A new classification schema was created in the ArcGIS Training Samples Manager that defined analysis classes for the imagery. This schema included classes such as damaged trees, blue tarp covers, intact roofs, destroyed buildings, and open road ways. These classes are by no means representative of all the types of imagery analysis that could be conducted on the devastating effects of Hurricane Dorian, and they are meant simply to be a starting point that can be expanded upon as a learning exercise and imagery analysis for disaster response. Training sample polygons were then created from the classification schema. The training samples were saved as a polygon shapefile along with the classification schema, both of which have been included with the lesson files that can be downloaded here as a comparison to the datasets that will be created via specific training steps in this lesson.

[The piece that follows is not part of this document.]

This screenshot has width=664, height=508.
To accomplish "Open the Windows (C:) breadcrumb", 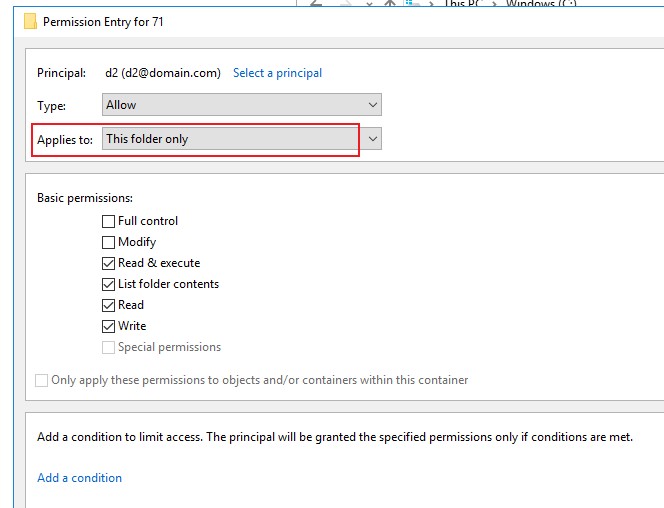I will click(x=541, y=3).
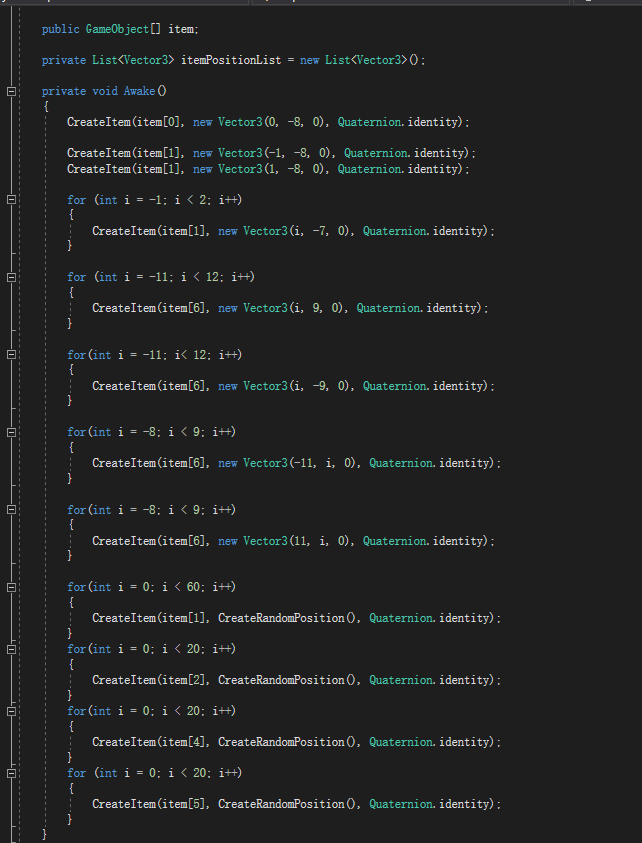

Learning Objectives: after completing the exercise, you will know:

  • how to create training samples to classify imagery with the Support Vector Machine algorithm;
  • how to assess the results of a machine-learning algorithm by creating and modifying accuracy assessment points to “ground truth” and compare the results of a machine-learning algorithm against human judgement;
  • how to assess the results of a machine-learning algorithm by creating and interpreting a confusion matrix that quantifies the results of comparing a machine-learning algorithm classification with a human classification.

Deliverables: if you are completing this exercise for a class assignment, you can submit a screenshot of your response to the instruction questions as well as answers to the discussion questions.

Overview:

Hurricane Dorian, which occurred in September of 2019, was considered one of the most devastating hurricanes to hit the Bahamas since record-keeping began . Abaco Island, located in the eastern part of the Bahamas, particularly received devastating impacts from the hurricane with over 35 people reported killed because of the hurricane. Satellite imagery was used to conduct analysis of the hurricane’s devastating impacts and shows in stark detail the impacts of Dorian .In this exercise, you will work with actual imagery that was collected from Abaco Island by NOAA as an exercise in learning how to use machine-learning tools to classify satellite imagery in a disaster management context.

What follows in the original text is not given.